# EXCERPT:
---*---

How to Lessen Your Capital Gains Tax
Besides paying income tax and payroll tax, persons who buy and sell personal and investment assets also have to work with the capital gains tax system. Capital gain rates may be equally high as regular income taxes. The good news is there are strategies to bring them lower.
The following are useful tips that help you minimize your capital gains tax:
Wait one year before selling.
For capital gains to be qualified for long-term status (and less tax), wait a year before you sell the property. Depending on your tax rate, you may save from 10% to 20%. If you sell stock with a $2,000 capital gain, for instance, and you are in the 28% income tax bracket and have owned the stock for longer than a year, you need to pay 15% on the transaction. If you’ve owned the stock for barely a year, you’ll pay $560, which is 28% of $2,000, on the transaction.
Sell when your earnings are low.

---*---

# EXCERPTED DATA:
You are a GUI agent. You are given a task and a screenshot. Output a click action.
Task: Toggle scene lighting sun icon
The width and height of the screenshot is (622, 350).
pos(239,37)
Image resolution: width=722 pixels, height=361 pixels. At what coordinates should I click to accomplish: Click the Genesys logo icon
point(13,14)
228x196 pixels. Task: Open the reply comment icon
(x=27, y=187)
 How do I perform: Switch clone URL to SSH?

---*---

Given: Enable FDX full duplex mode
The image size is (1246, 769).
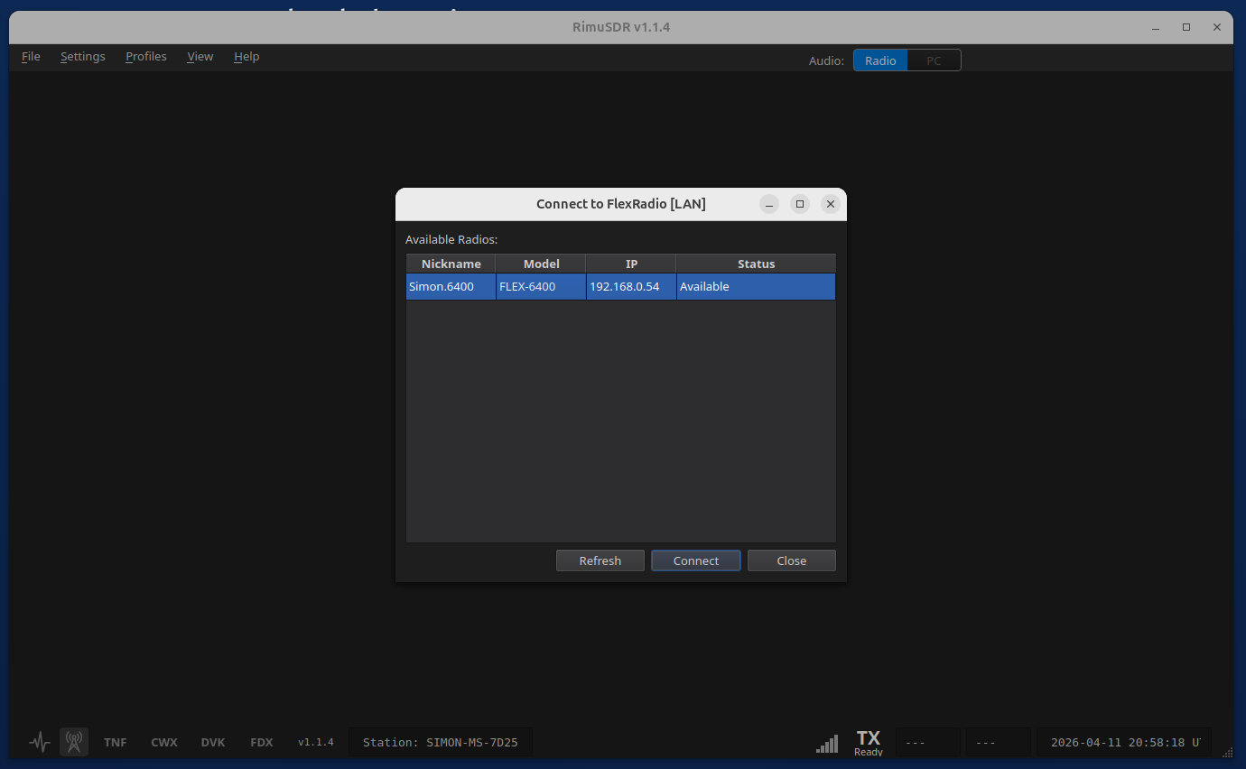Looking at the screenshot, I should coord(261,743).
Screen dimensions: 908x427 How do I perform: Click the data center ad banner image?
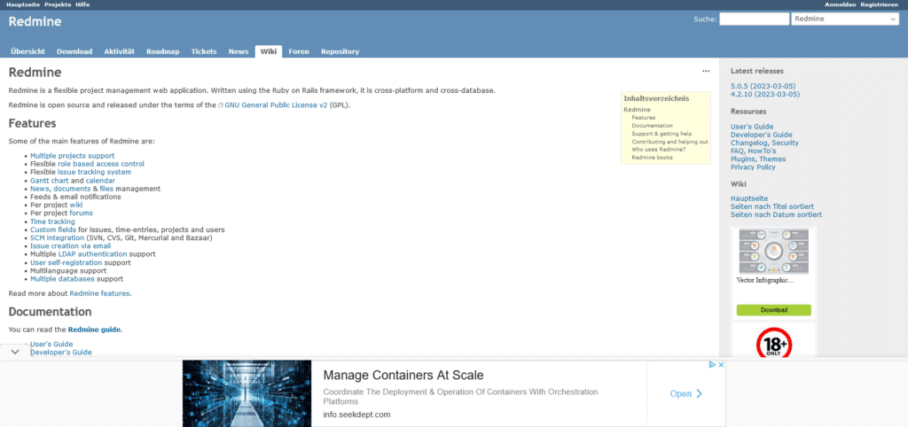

---*---

# WHAT THIS TASK INVOLVES:
Please set down the stretch of the capital gains tax text from "For capital gains" through "earnings are low." word for word.

# EXERCISE RESULT:
For capital gains to be qualified for long-term status (and less tax), wait a year before you sell the property. Depending on your tax rate, you may save from 10% to 20%. If you sell stock with a $2,000 capital gain, for instance, and you are in the 28% income tax bracket and have owned the stock for longer than a year, you need to pay 15% on the transaction. If you’ve owned the stock for barely a year, you’ll pay $560, which is 28% of $2,000, on the transaction.
Sell when your earnings are low.